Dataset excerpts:
- - - - - - -

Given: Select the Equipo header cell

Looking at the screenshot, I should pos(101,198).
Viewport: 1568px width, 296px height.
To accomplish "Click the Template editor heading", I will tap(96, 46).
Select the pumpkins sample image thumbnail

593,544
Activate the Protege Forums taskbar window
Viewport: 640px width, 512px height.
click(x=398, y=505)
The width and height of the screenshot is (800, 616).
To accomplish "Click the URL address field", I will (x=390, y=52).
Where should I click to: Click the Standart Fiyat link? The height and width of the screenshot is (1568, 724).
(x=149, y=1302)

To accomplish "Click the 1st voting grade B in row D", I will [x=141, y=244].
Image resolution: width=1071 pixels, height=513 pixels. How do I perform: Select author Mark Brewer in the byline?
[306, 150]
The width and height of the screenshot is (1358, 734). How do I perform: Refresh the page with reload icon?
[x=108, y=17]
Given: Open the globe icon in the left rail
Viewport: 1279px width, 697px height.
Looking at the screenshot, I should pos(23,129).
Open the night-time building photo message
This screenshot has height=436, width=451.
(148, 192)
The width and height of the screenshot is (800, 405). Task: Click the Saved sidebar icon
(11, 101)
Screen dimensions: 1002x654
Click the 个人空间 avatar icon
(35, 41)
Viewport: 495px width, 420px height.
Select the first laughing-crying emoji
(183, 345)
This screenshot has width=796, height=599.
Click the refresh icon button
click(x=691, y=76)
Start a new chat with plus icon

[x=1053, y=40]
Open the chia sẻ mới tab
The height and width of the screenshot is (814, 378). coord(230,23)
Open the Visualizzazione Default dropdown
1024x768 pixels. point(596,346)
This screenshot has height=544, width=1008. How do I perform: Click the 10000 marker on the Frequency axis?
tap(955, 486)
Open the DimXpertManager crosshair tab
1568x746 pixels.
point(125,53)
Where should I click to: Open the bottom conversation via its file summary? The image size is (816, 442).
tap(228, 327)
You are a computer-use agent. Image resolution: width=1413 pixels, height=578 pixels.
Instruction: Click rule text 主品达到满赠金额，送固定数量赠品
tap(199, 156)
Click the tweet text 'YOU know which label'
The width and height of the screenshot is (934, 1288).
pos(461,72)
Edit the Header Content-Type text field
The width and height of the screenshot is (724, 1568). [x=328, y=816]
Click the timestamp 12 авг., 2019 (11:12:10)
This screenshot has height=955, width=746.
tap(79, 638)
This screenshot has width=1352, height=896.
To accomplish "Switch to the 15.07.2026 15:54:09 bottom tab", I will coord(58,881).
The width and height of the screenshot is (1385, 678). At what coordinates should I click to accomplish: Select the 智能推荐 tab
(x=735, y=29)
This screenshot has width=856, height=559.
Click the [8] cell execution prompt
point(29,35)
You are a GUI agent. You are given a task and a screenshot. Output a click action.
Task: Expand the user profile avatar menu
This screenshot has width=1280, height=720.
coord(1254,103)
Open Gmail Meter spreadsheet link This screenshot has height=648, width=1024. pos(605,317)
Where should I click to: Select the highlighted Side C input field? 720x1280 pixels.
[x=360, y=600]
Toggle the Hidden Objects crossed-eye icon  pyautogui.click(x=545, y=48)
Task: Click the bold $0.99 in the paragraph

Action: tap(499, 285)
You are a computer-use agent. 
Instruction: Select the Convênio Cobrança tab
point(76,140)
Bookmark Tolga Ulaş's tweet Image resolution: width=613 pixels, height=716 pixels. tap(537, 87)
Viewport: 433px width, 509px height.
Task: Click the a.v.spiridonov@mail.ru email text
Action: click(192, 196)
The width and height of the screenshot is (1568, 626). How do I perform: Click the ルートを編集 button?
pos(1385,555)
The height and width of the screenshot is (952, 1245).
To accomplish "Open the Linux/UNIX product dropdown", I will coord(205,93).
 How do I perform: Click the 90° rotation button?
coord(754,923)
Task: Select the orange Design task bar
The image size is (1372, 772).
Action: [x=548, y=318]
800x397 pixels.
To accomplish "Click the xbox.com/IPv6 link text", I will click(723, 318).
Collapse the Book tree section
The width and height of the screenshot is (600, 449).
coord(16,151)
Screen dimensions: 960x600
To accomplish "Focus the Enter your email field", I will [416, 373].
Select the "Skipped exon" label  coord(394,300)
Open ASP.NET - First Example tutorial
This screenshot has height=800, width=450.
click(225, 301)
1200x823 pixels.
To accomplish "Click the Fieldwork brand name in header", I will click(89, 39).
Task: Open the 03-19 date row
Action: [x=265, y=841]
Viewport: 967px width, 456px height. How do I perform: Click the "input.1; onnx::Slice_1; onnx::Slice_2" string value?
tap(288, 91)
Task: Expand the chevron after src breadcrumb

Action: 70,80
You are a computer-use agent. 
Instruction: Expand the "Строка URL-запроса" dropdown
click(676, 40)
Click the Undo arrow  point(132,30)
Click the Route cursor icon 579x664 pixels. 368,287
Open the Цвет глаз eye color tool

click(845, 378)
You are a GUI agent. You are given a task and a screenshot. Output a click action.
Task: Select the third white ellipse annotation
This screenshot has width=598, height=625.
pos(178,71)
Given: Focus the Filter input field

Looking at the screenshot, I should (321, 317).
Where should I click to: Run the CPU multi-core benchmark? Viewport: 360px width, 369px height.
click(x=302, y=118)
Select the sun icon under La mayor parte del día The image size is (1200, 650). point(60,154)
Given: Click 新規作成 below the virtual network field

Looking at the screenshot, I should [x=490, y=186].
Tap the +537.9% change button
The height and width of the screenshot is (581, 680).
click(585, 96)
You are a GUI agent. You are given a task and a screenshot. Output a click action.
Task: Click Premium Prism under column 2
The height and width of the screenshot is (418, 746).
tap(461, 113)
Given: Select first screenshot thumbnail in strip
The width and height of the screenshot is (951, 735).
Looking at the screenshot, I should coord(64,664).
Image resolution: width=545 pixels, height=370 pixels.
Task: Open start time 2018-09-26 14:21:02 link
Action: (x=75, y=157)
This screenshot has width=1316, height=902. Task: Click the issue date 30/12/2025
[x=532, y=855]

- - - - - - -

# Your goal:
Exactly reproduce all of the entries.

# Answer box:
Given: Select the Equipo header cell

Looking at the screenshot, I should pos(101,198).
Viewport: 1568px width, 296px height.
To accomplish "Click the Template editor heading", I will tap(96, 46).
Select the pumpkins sample image thumbnail

593,544
Activate the Protege Forums taskbar window
Viewport: 640px width, 512px height.
click(x=398, y=505)
The width and height of the screenshot is (800, 616).
To accomplish "Click the URL address field", I will (x=390, y=52).
Where should I click to: Click the Standart Fiyat link? The height and width of the screenshot is (1568, 724).
(x=149, y=1302)

To accomplish "Click the 1st voting grade B in row D", I will [x=141, y=244].
Image resolution: width=1071 pixels, height=513 pixels. How do I perform: Select author Mark Brewer in the byline?
[306, 150]
The width and height of the screenshot is (1358, 734). How do I perform: Refresh the page with reload icon?
[x=108, y=17]
Given: Open the globe icon in the left rail
Viewport: 1279px width, 697px height.
Looking at the screenshot, I should pos(23,129).
Open the night-time building photo message
This screenshot has height=436, width=451.
(148, 192)
The width and height of the screenshot is (800, 405). Task: Click the Saved sidebar icon
(11, 101)
Screen dimensions: 1002x654
Click the 个人空间 avatar icon
(35, 41)
Viewport: 495px width, 420px height.
Select the first laughing-crying emoji
(183, 345)
This screenshot has width=796, height=599.
Click the refresh icon button
click(x=691, y=76)
Start a new chat with plus icon

[x=1053, y=40]
Open the chia sẻ mới tab
The height and width of the screenshot is (814, 378). coord(230,23)
Open the Visualizzazione Default dropdown
1024x768 pixels. point(596,346)
This screenshot has height=544, width=1008. How do I perform: Click the 10000 marker on the Frequency axis?
tap(955, 486)
Open the DimXpertManager crosshair tab
1568x746 pixels.
point(125,53)
Where should I click to: Open the bottom conversation via its file summary? The image size is (816, 442).
tap(228, 327)
You are a computer-use agent. Image resolution: width=1413 pixels, height=578 pixels.
Instruction: Click rule text 主品达到满赠金额，送固定数量赠品
tap(199, 156)
Click the tweet text 'YOU know which label'
The width and height of the screenshot is (934, 1288).
pos(461,72)
Edit the Header Content-Type text field
The width and height of the screenshot is (724, 1568). [x=328, y=816]
Click the timestamp 12 авг., 2019 (11:12:10)
This screenshot has height=955, width=746.
tap(79, 638)
This screenshot has width=1352, height=896.
To accomplish "Switch to the 15.07.2026 15:54:09 bottom tab", I will coord(58,881).
The width and height of the screenshot is (1385, 678). At what coordinates should I click to accomplish: Select the 智能推荐 tab
(x=735, y=29)
This screenshot has width=856, height=559.
Click the [8] cell execution prompt
point(29,35)
You are a GUI agent. You are given a task and a screenshot. Output a click action.
Task: Expand the user profile avatar menu
This screenshot has width=1280, height=720.
coord(1254,103)
Open Gmail Meter spreadsheet link This screenshot has height=648, width=1024. pos(605,317)
Where should I click to: Select the highlighted Side C input field? 720x1280 pixels.
[x=360, y=600]
Toggle the Hidden Objects crossed-eye icon  pyautogui.click(x=545, y=48)
Task: Click the bold $0.99 in the paragraph

Action: tap(499, 285)
You are a computer-use agent. 
Instruction: Select the Convênio Cobrança tab
point(76,140)
Bookmark Tolga Ulaş's tweet Image resolution: width=613 pixels, height=716 pixels. tap(537, 87)
Viewport: 433px width, 509px height.
Task: Click the a.v.spiridonov@mail.ru email text
Action: click(192, 196)
The width and height of the screenshot is (1568, 626). How do I perform: Click the ルートを編集 button?
pos(1385,555)
The height and width of the screenshot is (952, 1245).
To accomplish "Open the Linux/UNIX product dropdown", I will coord(205,93).
 How do I perform: Click the 90° rotation button?
coord(754,923)
Task: Select the orange Design task bar
The image size is (1372, 772).
Action: [x=548, y=318]
800x397 pixels.
To accomplish "Click the xbox.com/IPv6 link text", I will click(723, 318).
Collapse the Book tree section
The width and height of the screenshot is (600, 449).
coord(16,151)
Screen dimensions: 960x600
To accomplish "Focus the Enter your email field", I will [416, 373].
Select the "Skipped exon" label  coord(394,300)
Open ASP.NET - First Example tutorial
This screenshot has height=800, width=450.
click(225, 301)
1200x823 pixels.
To accomplish "Click the Fieldwork brand name in header", I will click(89, 39).
Task: Open the 03-19 date row
Action: [x=265, y=841]
Viewport: 967px width, 456px height. How do I perform: Click the "input.1; onnx::Slice_1; onnx::Slice_2" string value?
tap(288, 91)
Task: Expand the chevron after src breadcrumb

Action: 70,80
You are a computer-use agent. 
Instruction: Expand the "Строка URL-запроса" dropdown
click(676, 40)
Click the Undo arrow  point(132,30)
Click the Route cursor icon 579x664 pixels. 368,287
Open the Цвет глаз eye color tool

click(845, 378)
You are a GUI agent. You are given a task and a screenshot. Output a click action.
Task: Select the third white ellipse annotation
This screenshot has width=598, height=625.
pos(178,71)
Given: Focus the Filter input field

Looking at the screenshot, I should (321, 317).
Where should I click to: Run the CPU multi-core benchmark? Viewport: 360px width, 369px height.
click(x=302, y=118)
Select the sun icon under La mayor parte del día The image size is (1200, 650). point(60,154)
Given: Click 新規作成 below the virtual network field

Looking at the screenshot, I should [x=490, y=186].
Tap the +537.9% change button
The height and width of the screenshot is (581, 680).
click(585, 96)
You are a GUI agent. You are given a task and a screenshot. Output a click action.
Task: Click Premium Prism under column 2
The height and width of the screenshot is (418, 746).
tap(461, 113)
Given: Select first screenshot thumbnail in strip
The width and height of the screenshot is (951, 735).
Looking at the screenshot, I should coord(64,664).
Image resolution: width=545 pixels, height=370 pixels.
Task: Open start time 2018-09-26 14:21:02 link
Action: (x=75, y=157)
This screenshot has width=1316, height=902. Task: Click the issue date 30/12/2025
[x=532, y=855]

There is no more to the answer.